# Exercise input:
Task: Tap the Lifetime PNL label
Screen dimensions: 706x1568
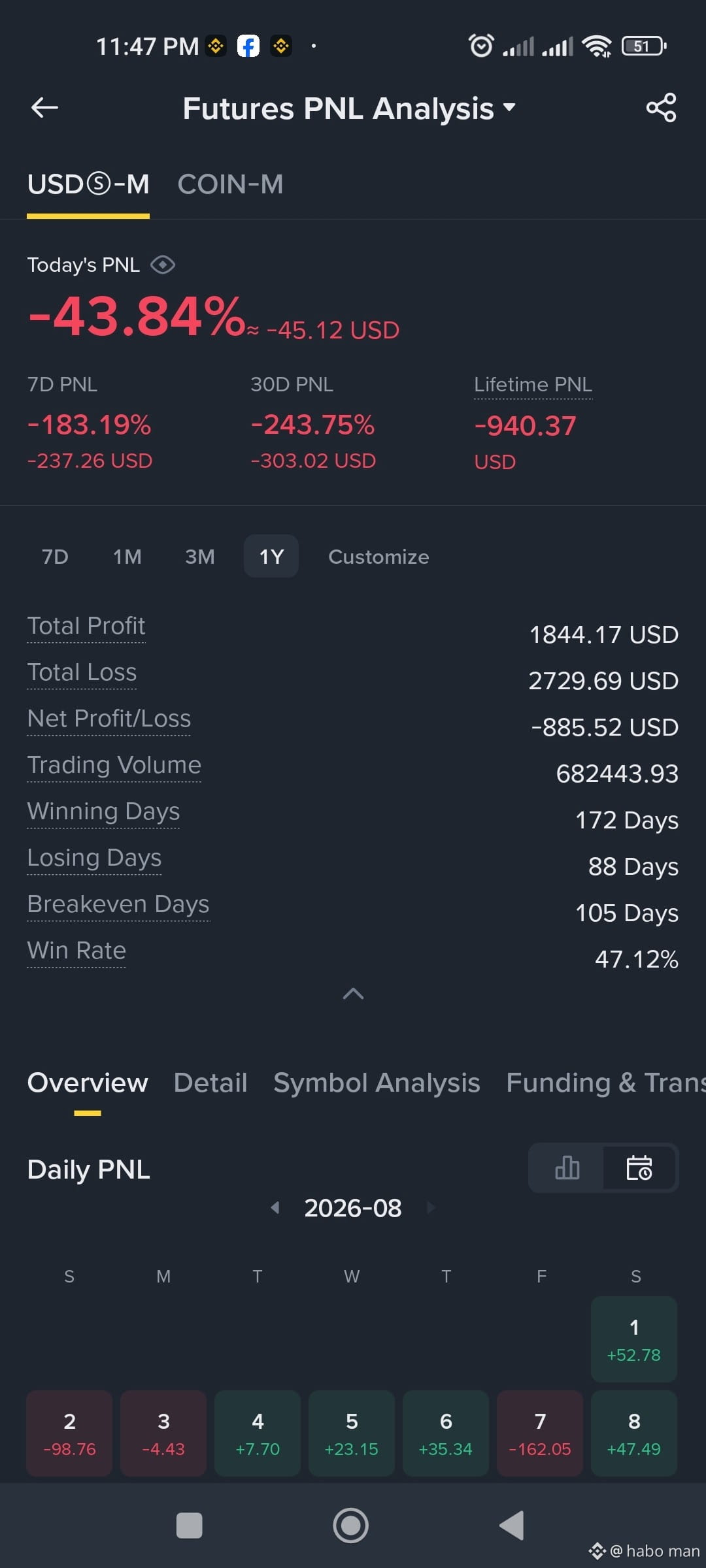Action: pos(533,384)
==
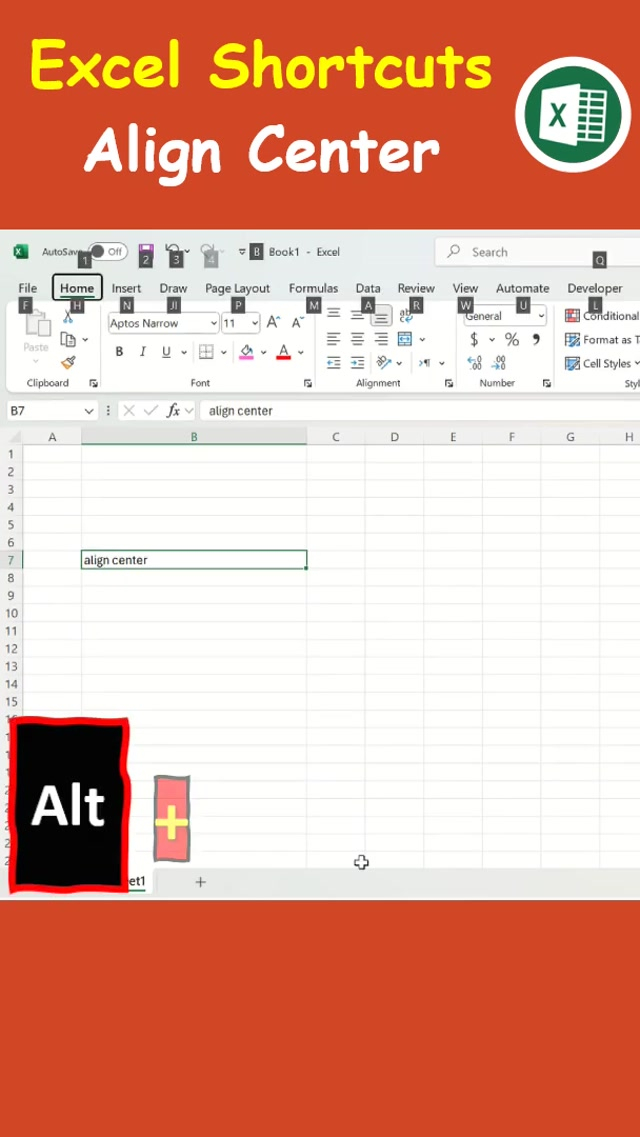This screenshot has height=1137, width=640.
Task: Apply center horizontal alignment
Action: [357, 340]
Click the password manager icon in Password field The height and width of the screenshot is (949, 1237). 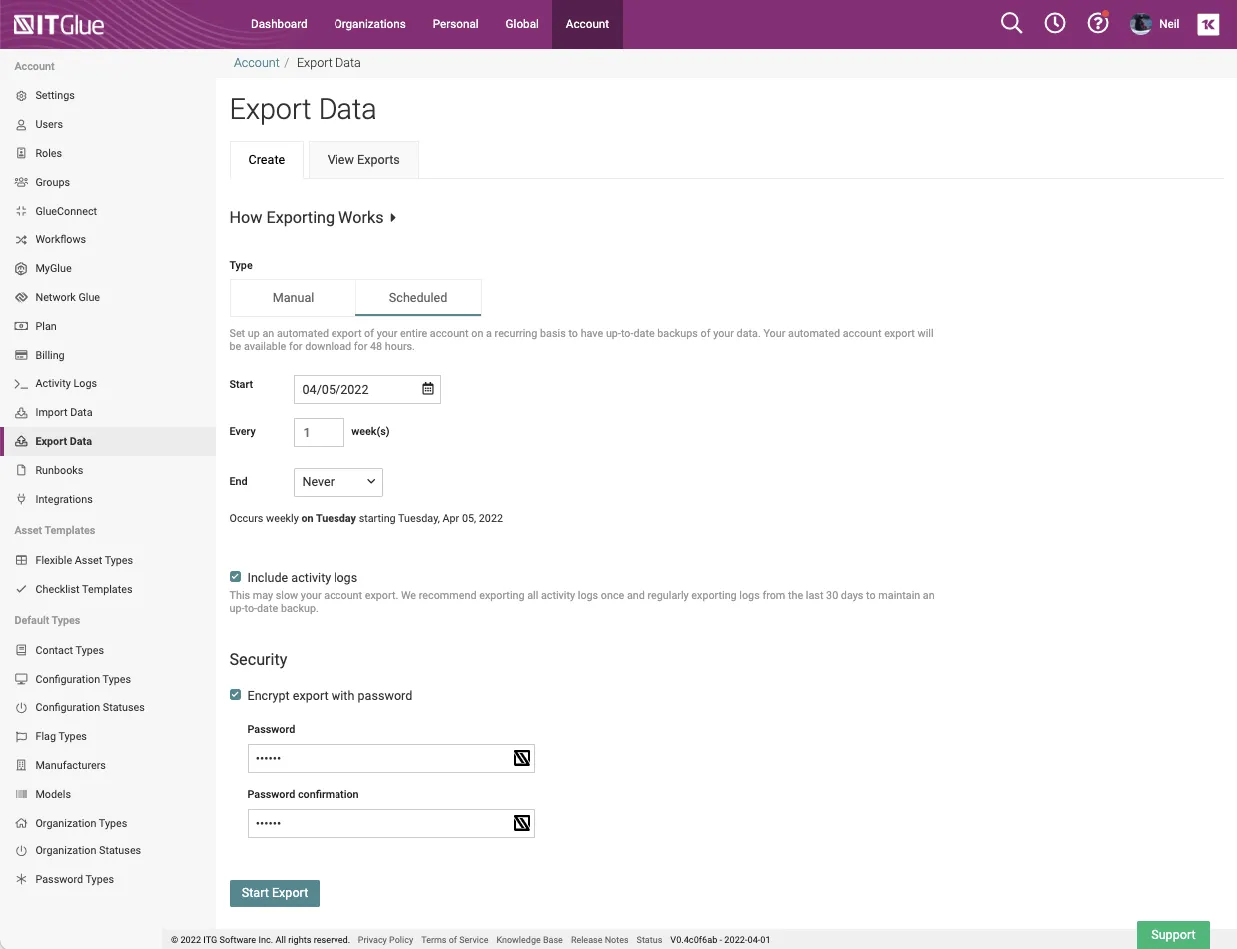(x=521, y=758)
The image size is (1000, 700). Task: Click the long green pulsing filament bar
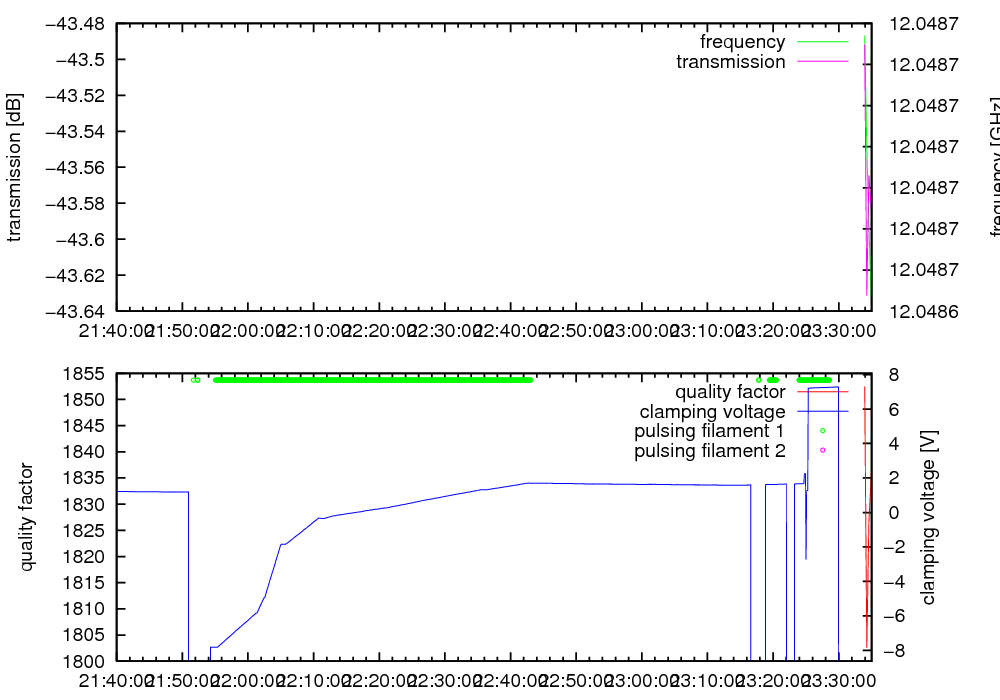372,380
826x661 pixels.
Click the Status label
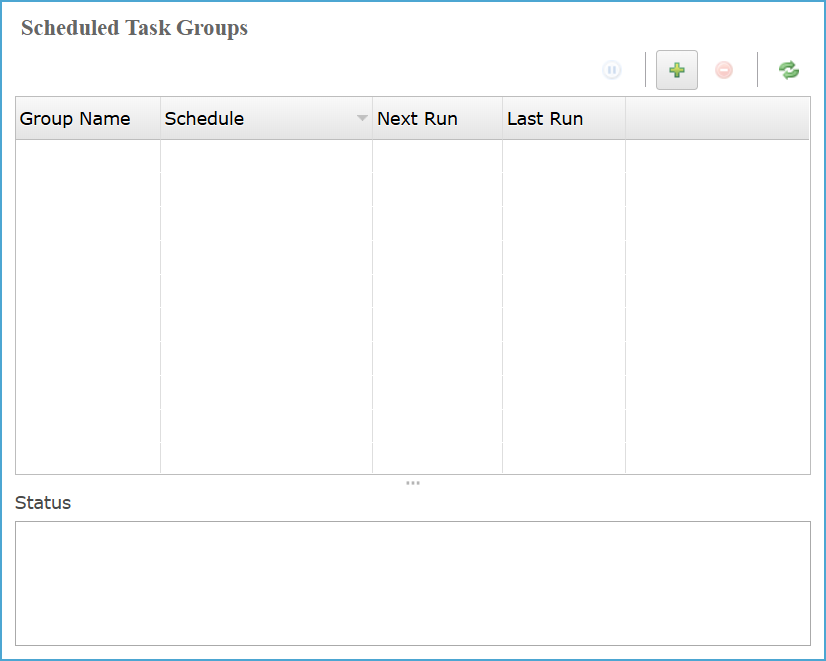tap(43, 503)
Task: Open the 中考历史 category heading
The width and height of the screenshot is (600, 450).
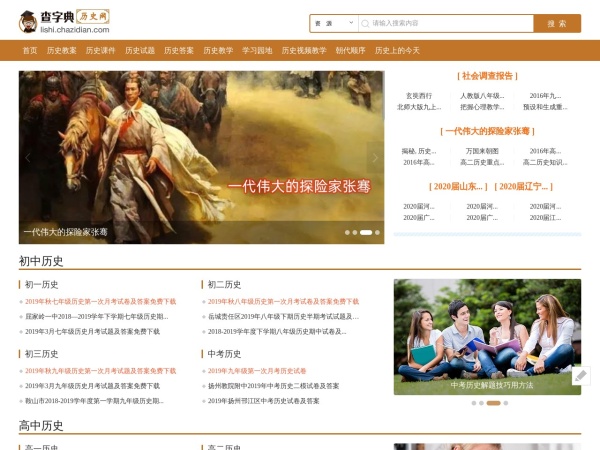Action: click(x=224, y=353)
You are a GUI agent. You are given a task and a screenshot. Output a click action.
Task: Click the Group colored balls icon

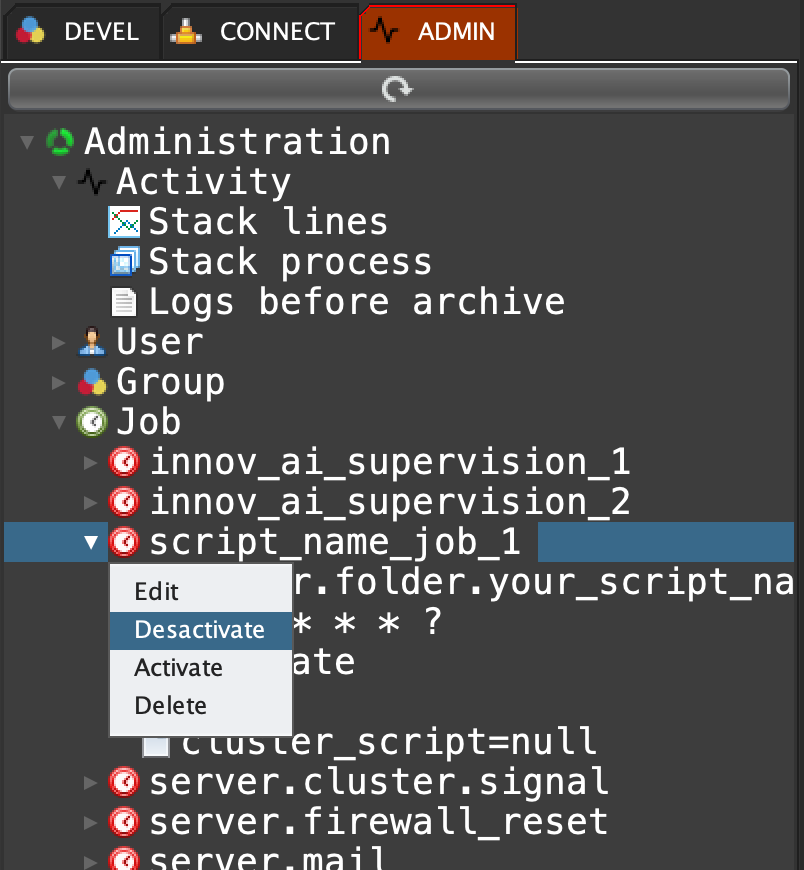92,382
---
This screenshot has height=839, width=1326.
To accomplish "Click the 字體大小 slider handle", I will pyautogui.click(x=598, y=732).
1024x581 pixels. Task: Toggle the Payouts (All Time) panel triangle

# The problem:
Search the data for "pixels". Copy each line that has it.

# Solution for this task:
826x661 pixels.
1024x581 pixels. Task: Toggle the Payouts (All Time) panel triangle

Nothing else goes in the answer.